= Mythic Imagination Institute =

The Mythic Imagination Institute is a non-profit organization based in Atlanta whose purpose is to encourage a creative response to life, both individual and collective, through storytelling and mythology: "Every life is a story, and a story can change the world." The Institute's main vehicles for achieving that purpose are conferences, performance festivals, lectures, and educational classes.

Past events organized or sponsored by Mythic Imagination Institute include:

- The Mythic Journeys conferences in 2004 and 2006 in Atlanta
- "Ancient Spirit, Modern Voice", an art exhibition at the Defoors Centre Art Gallery, May 1-June 12, 2004, curated by Charles Vess and featuring the works of Brian and Wendy Froud, Terri Windling, Alan Lee, Viggo Mortensen, and others
- The Mythic Journeys 2-hour audio program featuring highlights of the Mythic Journeys 2004 conference, produced by Public Radio International
- "War, Peace, and the America Imagination", an onstage discussion with James Hillman and Deepak Chopra, moderated by Jean Houston, held in 2005 at Emory University in Atlanta
- In 2007, the MII organized the Human Forum conference for the Alliance for a New Humanity in Puerto Rico.
- In 2008, the MII offered a one-year certificate program in Applied Mythology, in partnership with the New York Open Center.
- In 2009, Imaginal Cells Filmworks in partnership with MII premiered the documentary film Mythic Journeys, based on interviews conducted at the 2006 Mythic Journeys conference.

The Mythic Imagination Institute's official website features an online, quarterly magazine Mythic Passages, which includes contributions from renowned scholars, artists, poets, and performers.

[TASK DIRECTIONS]
From the Mythic Imagination Institute text, extract word for word the part that opens with the words containing "Past events organized" and closes with "in Puerto Rico.".

[SOURCE DATA]
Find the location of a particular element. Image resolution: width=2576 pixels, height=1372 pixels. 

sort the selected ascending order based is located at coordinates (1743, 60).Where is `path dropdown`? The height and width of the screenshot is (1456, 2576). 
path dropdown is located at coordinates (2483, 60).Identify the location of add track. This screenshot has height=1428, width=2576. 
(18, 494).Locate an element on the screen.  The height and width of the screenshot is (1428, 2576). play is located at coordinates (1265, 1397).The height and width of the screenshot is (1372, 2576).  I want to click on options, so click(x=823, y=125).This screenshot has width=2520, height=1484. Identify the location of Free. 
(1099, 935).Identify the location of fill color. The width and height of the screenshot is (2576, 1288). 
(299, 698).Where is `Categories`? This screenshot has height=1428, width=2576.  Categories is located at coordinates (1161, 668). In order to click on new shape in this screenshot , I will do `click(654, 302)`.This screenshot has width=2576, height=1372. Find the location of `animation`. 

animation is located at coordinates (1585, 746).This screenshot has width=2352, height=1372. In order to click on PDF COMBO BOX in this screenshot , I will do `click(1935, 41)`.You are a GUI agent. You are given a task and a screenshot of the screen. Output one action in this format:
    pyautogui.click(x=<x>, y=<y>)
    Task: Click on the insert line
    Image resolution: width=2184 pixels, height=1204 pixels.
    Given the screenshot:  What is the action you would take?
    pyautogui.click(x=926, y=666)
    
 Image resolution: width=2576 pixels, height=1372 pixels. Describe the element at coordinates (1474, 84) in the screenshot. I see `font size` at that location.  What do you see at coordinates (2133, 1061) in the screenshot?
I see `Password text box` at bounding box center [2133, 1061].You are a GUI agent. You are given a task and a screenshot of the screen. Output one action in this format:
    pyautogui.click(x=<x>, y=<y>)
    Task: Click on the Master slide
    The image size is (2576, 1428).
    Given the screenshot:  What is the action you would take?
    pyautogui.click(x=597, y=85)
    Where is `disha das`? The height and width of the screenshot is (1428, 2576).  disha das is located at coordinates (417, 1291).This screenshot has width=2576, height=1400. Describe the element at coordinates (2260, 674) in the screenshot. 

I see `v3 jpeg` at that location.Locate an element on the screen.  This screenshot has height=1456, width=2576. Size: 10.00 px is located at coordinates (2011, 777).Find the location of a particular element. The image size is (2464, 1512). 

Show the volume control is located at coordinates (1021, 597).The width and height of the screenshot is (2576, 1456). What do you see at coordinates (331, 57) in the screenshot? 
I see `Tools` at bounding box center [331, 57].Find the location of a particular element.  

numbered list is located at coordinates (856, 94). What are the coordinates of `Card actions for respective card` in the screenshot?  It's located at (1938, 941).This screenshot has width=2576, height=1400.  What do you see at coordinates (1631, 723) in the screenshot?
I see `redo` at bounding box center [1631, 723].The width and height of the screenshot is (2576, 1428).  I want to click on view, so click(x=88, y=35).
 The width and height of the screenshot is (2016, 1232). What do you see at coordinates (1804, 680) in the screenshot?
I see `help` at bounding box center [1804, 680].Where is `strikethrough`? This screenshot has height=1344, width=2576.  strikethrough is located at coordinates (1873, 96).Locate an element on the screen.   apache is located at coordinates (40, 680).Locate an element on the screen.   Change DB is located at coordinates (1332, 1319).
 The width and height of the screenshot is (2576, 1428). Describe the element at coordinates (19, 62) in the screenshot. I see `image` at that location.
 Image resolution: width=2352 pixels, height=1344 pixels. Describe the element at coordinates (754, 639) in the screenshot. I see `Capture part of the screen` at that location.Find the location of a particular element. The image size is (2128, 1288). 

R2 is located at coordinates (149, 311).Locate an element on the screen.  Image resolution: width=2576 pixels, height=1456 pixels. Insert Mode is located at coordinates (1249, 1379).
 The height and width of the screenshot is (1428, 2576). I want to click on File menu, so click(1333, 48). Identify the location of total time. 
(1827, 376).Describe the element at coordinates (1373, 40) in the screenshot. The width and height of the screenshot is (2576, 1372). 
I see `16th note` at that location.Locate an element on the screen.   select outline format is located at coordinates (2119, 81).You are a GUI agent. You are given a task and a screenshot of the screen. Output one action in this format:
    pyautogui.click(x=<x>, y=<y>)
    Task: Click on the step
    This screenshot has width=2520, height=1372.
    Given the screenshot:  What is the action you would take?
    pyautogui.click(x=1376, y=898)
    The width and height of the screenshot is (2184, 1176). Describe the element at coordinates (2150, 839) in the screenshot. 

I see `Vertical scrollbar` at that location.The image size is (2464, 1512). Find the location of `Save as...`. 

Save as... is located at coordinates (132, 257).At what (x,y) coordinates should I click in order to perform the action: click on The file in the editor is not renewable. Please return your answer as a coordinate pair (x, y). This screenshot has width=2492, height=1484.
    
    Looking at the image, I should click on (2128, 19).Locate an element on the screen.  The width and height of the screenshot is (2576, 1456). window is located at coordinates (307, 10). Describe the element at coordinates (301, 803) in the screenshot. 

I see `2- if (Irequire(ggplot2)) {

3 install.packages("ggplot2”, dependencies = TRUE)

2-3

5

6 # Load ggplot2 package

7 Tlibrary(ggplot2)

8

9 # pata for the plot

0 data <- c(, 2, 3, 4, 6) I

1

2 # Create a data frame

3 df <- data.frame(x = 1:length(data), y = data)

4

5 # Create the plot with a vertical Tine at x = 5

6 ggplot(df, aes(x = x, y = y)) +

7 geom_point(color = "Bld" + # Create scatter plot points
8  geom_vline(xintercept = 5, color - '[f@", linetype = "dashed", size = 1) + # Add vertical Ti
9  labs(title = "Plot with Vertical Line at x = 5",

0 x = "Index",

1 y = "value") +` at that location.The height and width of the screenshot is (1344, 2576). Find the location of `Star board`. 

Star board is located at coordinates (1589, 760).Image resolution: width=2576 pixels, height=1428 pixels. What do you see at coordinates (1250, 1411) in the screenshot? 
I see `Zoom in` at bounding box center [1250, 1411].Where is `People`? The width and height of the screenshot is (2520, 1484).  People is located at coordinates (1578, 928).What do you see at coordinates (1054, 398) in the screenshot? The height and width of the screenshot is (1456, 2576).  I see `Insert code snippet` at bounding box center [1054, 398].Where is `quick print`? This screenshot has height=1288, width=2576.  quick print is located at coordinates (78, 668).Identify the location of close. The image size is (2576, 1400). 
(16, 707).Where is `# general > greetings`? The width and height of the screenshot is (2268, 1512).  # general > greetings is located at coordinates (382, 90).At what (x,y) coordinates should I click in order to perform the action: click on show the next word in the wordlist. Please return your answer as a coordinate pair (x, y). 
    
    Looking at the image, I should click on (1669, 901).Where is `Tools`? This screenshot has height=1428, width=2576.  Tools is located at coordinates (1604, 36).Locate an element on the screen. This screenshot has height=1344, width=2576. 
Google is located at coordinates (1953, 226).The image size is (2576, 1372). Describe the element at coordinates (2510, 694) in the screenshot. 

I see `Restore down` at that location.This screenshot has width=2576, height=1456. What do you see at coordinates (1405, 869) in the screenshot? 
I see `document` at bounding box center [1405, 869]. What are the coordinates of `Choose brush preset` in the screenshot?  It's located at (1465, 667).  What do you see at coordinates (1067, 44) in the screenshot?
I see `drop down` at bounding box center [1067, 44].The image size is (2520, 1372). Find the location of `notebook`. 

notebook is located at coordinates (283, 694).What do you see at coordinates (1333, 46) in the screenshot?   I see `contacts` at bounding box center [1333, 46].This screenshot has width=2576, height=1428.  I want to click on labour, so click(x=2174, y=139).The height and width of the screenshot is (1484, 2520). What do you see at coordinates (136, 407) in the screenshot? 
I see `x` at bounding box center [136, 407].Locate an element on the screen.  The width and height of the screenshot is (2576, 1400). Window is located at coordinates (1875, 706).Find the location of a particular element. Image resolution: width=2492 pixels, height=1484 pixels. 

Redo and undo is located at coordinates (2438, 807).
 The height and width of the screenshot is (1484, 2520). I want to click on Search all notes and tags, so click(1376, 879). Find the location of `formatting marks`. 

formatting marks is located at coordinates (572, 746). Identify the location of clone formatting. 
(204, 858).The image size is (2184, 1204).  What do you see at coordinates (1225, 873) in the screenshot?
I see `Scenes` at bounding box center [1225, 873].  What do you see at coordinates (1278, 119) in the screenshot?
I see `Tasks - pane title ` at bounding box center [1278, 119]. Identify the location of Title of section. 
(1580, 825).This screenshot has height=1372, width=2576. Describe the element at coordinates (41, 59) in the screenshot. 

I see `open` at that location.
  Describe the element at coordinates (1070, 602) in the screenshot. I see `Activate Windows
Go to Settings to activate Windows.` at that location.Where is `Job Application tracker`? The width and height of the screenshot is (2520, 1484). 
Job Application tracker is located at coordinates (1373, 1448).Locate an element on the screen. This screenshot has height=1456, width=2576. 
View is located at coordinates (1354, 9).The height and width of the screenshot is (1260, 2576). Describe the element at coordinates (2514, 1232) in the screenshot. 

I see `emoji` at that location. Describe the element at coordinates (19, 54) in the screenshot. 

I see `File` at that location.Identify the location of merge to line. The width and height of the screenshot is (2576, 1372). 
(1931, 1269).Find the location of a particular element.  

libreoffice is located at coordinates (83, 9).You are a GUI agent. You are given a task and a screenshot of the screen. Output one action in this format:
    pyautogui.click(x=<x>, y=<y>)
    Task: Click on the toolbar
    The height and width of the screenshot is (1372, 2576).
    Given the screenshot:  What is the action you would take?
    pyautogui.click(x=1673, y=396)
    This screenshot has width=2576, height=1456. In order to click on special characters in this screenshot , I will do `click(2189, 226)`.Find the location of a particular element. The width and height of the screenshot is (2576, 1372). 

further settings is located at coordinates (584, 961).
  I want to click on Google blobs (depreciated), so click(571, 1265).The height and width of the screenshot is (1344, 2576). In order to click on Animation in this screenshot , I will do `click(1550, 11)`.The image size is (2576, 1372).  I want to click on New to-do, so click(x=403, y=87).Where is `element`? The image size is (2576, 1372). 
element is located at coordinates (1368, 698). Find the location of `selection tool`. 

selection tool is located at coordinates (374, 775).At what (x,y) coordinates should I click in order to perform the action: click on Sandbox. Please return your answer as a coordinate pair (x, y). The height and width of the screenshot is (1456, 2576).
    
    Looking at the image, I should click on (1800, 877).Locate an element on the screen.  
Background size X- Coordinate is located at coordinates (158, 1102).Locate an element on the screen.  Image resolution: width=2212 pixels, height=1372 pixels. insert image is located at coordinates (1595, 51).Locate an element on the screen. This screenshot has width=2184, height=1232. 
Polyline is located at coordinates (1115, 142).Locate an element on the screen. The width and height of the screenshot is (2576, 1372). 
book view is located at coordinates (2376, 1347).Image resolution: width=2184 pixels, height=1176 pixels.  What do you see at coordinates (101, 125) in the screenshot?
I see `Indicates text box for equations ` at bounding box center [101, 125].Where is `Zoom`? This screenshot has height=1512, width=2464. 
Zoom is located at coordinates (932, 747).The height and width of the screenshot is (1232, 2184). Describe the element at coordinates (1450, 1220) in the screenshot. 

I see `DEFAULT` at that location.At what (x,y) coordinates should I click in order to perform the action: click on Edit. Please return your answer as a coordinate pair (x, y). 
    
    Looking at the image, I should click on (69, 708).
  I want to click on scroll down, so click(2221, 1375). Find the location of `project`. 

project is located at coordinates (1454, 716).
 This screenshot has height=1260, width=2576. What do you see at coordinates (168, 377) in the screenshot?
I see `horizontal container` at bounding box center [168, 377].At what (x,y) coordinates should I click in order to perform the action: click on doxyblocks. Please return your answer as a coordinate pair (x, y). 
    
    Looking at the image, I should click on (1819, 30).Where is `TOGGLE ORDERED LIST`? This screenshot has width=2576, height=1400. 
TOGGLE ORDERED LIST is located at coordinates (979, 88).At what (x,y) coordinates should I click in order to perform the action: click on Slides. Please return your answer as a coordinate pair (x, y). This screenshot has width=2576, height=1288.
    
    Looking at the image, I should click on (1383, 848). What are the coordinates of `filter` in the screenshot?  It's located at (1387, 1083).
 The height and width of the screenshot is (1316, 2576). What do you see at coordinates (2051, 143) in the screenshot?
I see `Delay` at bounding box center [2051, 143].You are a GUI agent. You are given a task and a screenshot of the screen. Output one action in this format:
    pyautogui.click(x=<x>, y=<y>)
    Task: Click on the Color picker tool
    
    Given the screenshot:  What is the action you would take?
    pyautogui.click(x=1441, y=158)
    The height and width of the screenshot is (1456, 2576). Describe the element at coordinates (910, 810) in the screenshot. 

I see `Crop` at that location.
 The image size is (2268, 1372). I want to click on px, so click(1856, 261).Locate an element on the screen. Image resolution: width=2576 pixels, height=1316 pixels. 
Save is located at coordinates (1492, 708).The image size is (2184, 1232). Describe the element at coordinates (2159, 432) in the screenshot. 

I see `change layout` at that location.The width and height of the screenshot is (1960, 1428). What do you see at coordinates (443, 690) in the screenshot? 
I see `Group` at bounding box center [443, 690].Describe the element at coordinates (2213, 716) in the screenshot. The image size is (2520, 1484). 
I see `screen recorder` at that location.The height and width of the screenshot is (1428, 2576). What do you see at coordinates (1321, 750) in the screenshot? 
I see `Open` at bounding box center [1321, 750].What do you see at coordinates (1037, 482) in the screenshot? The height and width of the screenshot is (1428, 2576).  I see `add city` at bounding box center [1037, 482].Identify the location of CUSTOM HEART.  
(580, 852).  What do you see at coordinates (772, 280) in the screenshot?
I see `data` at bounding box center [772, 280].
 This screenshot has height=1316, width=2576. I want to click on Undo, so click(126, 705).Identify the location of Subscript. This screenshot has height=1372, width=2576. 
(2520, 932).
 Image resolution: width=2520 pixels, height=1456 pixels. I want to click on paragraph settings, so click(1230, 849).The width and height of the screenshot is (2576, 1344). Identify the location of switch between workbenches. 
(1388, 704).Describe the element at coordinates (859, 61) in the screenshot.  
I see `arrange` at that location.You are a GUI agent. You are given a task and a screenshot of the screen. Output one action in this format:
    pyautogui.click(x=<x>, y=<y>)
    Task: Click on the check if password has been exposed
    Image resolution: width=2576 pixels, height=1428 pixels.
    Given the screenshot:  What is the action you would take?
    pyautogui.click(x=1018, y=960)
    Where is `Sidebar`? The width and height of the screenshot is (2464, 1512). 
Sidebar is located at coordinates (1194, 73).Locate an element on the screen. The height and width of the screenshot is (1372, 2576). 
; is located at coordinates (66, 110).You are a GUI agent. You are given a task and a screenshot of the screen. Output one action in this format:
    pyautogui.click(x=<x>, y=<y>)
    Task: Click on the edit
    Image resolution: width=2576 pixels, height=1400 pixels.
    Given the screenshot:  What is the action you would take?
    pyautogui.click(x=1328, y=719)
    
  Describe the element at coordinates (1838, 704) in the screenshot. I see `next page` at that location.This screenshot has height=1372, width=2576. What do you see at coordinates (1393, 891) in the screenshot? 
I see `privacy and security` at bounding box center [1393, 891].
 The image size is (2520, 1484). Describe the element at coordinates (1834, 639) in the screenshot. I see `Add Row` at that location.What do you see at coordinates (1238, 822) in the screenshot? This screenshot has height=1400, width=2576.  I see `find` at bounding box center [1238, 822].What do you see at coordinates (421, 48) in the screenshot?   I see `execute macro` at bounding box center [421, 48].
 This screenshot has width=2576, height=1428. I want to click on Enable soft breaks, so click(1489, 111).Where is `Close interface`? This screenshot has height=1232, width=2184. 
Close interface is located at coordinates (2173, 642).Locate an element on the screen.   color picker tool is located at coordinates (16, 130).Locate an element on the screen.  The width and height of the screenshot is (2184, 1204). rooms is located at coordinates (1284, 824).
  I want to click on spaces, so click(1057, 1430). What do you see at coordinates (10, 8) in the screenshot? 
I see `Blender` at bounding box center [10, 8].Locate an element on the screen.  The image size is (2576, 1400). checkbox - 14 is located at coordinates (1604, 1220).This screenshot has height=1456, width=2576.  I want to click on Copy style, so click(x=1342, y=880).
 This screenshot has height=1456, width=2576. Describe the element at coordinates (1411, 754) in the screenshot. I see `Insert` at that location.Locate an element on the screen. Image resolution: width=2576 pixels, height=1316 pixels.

[SOLUTION TO THIS PROBLEM]
Past events organized or sponsored by Mythic Imagination Institute include:

- The Mythic Journeys conferences in 2004 and 2006 in Atlanta
- "Ancient Spirit, Modern Voice", an art exhibition at the Defoors Centre Art Gallery, May 1-June 12, 2004, curated by Charles Vess and featuring the works of Brian and Wendy Froud, Terri Windling, Alan Lee, Viggo Mortensen, and others
- The Mythic Journeys 2-hour audio program featuring highlights of the Mythic Journeys 2004 conference, produced by Public Radio International
- "War, Peace, and the America Imagination", an onstage discussion with James Hillman and Deepak Chopra, moderated by Jean Houston, held in 2005 at Emory University in Atlanta
- In 2007, the MII organized the Human Forum conference for the Alliance for a New Humanity in Puerto Rico.